非遺伝子組換えにシフトする世界と逆行する日本

 「遺伝子組換えが導入されて20年たっているにもかかわらず、いまだに生産しているのはわずか28か国。逆に禁止する国は36に及んでいます。推進企業は遺伝子組換えが普及したと言っていますが、実際には全世界の農地の10数パーセントで作られているに過ぎず、アメリカでは非遺伝子組換え市場が年々拡大。2015年は、栽培が始まって以来初めて、遺伝子組換え作物の生産が減少したといいます。一方で、非遺伝子組換えを求める消費者のニーズに呼応するように、非遺伝子組換えの栽培へ転換する生産者も増えてきました」と印鑰さん。

 ところが、こうした流れと逆行するのが日本。遺伝子組換え承認件数はアメリカを抜いて世界1位、年間約1,600万トンの遺伝子組換え作物を輸入する消費大国です。国会での承認が進もうとしているTPPからも目が離せません。

 「TPPの条文では、さすがに世界的な注目を浴びる表示義務の撤廃などの文言は含まれていませんが、それよりも遺伝子組換え企業にとって実質的な利益につながる条項が入っていることが気になります」と印鑰さん。

 「遺伝子組換え企業の利益につながる条項」というのは、すべてのTPP参加国に加盟が義務付けられている「UPOV91年条約」のこと。この条約は、種子を保存したり交換したりする農民の権利よりも種子の知的財産権を保有する企業の権利を優先したもの。これに従うと、”種を大事につないでいく”という昔ながらの農民の営み自体が犯罪とみなされかねません。

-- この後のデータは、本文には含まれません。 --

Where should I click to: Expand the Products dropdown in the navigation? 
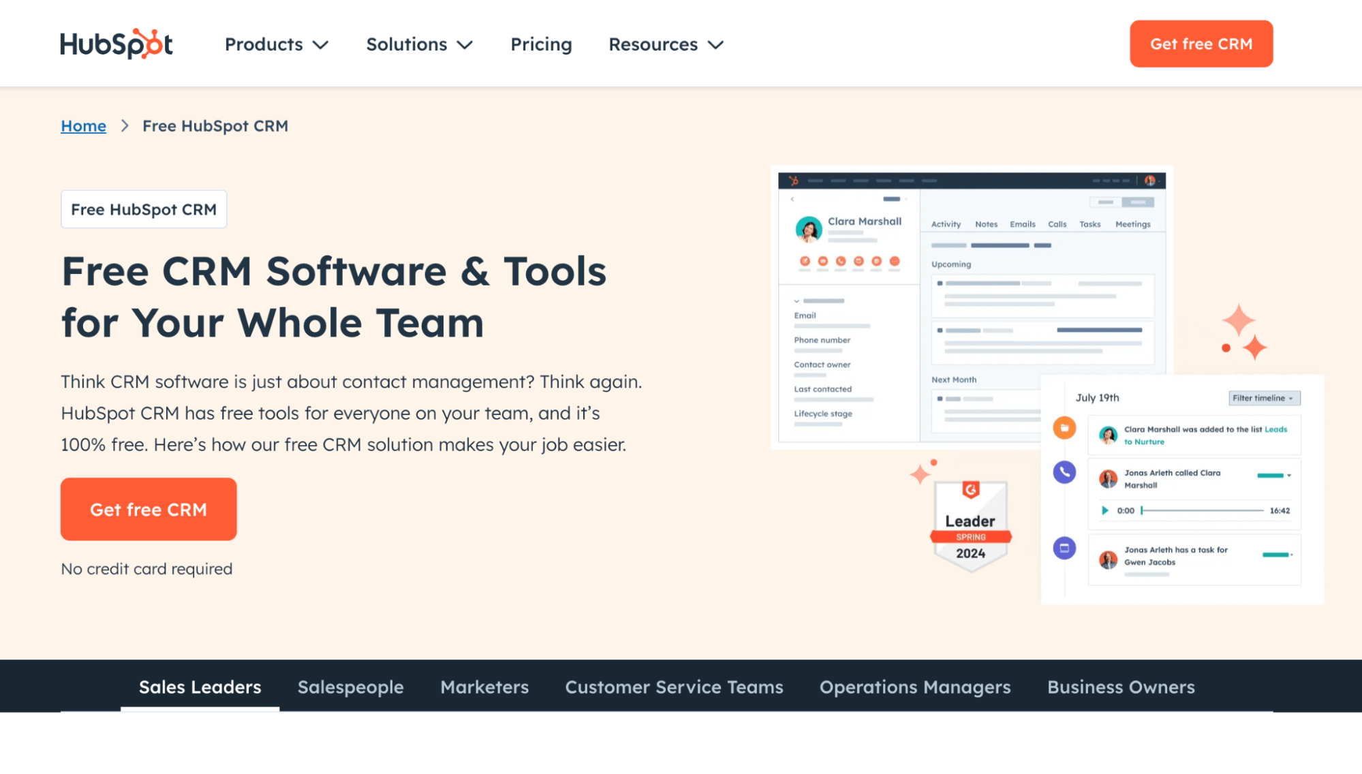pyautogui.click(x=275, y=44)
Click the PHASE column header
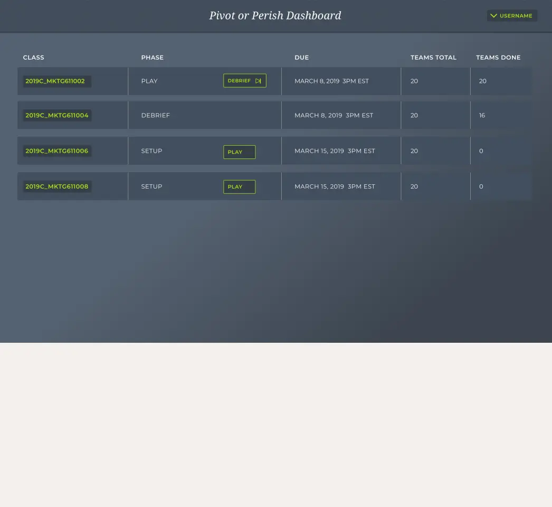Image resolution: width=552 pixels, height=507 pixels. click(x=153, y=58)
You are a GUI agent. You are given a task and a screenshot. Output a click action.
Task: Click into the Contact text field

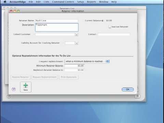click(114, 34)
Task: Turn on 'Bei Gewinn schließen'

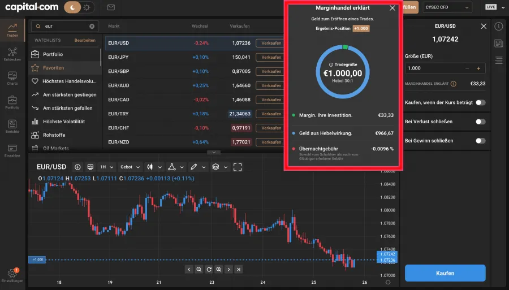Action: pos(480,141)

 現在、わずか6つの遺伝子組換え企業が、世界の種子市場の約7割を支配しています。私たちのいのちの源であるはずの”たね”は、限られた一部の企業の利益として専有されているといっても過言ではありません。

 「世界で起きているさまざまな問題は、企業の利益のみを優先させた今の食のシステムそのものに原因があると考えます」と印鑰さん。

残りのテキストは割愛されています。